### Supplied material
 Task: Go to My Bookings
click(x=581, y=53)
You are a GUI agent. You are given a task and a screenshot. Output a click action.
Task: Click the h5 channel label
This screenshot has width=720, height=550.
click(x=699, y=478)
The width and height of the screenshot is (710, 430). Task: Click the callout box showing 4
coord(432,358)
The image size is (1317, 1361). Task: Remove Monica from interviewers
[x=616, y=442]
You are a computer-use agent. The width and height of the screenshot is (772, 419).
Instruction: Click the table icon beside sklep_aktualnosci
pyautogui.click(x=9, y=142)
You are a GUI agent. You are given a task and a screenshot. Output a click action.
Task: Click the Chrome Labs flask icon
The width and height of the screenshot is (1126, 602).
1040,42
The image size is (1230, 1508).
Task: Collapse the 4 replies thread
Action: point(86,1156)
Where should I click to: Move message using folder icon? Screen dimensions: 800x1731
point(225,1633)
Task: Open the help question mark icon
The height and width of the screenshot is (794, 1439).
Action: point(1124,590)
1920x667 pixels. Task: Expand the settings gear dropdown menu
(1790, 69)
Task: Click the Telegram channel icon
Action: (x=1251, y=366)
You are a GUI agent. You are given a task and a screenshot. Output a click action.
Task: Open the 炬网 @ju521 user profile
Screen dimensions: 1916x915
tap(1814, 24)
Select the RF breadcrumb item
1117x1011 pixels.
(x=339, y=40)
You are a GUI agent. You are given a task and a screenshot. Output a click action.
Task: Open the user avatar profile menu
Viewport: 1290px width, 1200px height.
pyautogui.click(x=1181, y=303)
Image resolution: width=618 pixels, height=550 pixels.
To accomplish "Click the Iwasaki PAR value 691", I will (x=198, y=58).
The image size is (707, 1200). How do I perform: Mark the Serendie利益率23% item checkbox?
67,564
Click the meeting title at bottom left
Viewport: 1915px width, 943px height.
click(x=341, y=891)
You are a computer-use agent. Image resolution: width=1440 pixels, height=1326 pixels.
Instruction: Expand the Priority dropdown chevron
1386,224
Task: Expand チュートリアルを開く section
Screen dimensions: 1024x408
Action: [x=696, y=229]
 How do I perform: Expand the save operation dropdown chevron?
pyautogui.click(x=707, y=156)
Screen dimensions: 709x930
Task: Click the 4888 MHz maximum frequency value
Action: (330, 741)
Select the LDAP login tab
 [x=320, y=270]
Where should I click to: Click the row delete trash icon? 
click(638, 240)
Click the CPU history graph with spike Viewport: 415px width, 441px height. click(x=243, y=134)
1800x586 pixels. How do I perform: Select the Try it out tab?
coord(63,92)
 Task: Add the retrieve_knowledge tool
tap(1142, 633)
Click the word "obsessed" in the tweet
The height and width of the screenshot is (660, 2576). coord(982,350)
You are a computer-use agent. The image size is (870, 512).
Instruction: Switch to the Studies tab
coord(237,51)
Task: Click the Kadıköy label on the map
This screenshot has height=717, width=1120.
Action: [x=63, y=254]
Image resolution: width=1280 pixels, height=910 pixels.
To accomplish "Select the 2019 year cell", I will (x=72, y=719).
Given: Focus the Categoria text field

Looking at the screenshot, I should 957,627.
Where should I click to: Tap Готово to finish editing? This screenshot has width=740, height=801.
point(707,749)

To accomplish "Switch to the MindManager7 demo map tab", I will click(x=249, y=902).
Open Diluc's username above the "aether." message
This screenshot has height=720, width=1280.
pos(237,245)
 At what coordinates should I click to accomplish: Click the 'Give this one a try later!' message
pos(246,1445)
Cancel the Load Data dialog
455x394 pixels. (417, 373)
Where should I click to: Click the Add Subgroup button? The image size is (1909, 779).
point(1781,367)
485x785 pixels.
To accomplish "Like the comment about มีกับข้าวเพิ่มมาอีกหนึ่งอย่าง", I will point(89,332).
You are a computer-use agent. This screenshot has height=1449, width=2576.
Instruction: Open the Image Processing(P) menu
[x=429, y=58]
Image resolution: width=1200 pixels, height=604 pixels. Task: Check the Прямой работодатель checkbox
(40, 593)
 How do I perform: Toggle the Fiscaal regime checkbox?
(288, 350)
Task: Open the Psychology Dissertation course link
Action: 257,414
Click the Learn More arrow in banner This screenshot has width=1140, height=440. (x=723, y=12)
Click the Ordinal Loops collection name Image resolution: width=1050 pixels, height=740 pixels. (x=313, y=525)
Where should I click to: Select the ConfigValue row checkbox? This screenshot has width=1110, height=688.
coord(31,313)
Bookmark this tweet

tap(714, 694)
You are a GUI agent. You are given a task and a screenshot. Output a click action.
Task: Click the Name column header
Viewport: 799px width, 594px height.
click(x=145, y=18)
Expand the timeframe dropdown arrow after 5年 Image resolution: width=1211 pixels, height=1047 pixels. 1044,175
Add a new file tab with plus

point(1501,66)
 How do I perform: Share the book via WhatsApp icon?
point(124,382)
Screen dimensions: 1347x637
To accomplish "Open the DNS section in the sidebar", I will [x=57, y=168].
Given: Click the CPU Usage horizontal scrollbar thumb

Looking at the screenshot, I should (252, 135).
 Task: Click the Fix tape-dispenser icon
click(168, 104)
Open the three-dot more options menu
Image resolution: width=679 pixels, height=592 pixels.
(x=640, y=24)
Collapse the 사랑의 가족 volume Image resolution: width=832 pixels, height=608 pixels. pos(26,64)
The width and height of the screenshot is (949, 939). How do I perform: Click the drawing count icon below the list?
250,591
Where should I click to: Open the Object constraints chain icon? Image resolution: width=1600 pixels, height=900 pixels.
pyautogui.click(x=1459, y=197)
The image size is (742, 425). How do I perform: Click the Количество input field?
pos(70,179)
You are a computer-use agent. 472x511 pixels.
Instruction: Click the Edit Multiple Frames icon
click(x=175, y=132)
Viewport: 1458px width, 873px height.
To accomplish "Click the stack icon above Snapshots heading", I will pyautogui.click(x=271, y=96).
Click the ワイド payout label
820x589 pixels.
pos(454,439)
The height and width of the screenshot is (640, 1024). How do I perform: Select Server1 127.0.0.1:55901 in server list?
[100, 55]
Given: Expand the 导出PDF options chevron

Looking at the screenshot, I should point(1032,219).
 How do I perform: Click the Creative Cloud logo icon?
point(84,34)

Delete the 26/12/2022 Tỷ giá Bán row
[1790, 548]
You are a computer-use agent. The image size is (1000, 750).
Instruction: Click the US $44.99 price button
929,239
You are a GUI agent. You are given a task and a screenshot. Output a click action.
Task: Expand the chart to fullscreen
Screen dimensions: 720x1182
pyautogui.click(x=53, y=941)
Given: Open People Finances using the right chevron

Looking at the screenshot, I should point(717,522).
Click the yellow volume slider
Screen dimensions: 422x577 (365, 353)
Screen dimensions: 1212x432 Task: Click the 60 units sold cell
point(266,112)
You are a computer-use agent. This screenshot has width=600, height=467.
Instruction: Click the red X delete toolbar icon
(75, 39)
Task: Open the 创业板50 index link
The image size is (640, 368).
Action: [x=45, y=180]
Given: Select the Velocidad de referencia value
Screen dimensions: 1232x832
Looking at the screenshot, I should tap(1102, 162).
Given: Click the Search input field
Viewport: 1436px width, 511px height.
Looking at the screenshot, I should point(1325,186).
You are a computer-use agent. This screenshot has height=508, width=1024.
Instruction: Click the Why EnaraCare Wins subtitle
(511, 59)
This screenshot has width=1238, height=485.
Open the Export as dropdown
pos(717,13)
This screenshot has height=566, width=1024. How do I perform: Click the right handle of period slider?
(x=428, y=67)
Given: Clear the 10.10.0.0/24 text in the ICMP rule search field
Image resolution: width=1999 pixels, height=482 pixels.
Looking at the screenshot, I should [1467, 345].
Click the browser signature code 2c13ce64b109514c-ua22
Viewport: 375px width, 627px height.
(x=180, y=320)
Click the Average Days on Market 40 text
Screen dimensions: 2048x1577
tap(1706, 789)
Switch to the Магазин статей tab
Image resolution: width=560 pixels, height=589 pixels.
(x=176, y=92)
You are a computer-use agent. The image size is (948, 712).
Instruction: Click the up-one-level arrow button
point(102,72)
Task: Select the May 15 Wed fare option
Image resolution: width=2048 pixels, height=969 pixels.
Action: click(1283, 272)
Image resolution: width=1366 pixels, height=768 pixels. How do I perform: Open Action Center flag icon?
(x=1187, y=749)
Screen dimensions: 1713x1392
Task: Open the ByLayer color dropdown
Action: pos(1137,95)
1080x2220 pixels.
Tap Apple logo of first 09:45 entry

### Exercise
Using the material above, find each line that holds "label" and copy that line.

### Reply
Task: Click the h5 channel label
Task: Click the Kadıköy label on the map
Click the ワイド payout label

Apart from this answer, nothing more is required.